ASSIGNMENT -
From the entries that follow, copy each line in which "Toggle" appears.

DATA TO PROCESS -
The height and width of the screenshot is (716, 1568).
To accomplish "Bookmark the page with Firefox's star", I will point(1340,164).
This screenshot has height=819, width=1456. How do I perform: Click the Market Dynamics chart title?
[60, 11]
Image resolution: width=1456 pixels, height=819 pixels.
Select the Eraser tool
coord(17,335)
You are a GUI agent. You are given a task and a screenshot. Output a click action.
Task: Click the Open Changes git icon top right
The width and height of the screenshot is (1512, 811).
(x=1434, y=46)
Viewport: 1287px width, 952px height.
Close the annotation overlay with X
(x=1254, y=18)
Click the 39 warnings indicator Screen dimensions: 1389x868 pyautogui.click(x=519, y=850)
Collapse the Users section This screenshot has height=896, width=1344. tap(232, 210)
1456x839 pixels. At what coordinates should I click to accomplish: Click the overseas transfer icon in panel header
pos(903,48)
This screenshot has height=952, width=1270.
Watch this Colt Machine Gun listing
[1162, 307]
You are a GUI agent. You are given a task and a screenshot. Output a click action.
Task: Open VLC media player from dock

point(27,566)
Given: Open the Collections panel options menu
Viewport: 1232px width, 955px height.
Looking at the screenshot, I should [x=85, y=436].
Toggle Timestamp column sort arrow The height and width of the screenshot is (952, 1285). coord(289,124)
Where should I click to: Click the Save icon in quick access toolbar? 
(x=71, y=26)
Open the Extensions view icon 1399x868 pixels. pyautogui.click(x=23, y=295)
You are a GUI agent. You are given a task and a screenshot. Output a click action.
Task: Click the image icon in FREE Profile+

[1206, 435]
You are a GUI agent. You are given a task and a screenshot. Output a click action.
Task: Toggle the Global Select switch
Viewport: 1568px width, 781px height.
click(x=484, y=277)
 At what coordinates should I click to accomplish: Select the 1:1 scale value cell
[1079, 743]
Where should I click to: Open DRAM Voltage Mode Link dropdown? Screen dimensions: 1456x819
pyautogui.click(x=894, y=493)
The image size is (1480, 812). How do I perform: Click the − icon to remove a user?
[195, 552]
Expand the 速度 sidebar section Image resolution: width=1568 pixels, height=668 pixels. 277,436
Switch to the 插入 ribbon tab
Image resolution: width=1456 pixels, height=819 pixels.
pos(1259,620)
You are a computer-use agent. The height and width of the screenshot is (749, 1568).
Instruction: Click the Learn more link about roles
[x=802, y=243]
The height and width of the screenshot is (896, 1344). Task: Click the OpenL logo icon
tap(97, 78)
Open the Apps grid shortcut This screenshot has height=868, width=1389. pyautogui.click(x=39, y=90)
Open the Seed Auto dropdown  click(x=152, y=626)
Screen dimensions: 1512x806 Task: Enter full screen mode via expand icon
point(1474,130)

EXERCISE SOLUTION -
Toggle Timestamp column sort arrow The height and width of the screenshot is (952, 1285). coord(289,124)
Task: Toggle the Global Select switch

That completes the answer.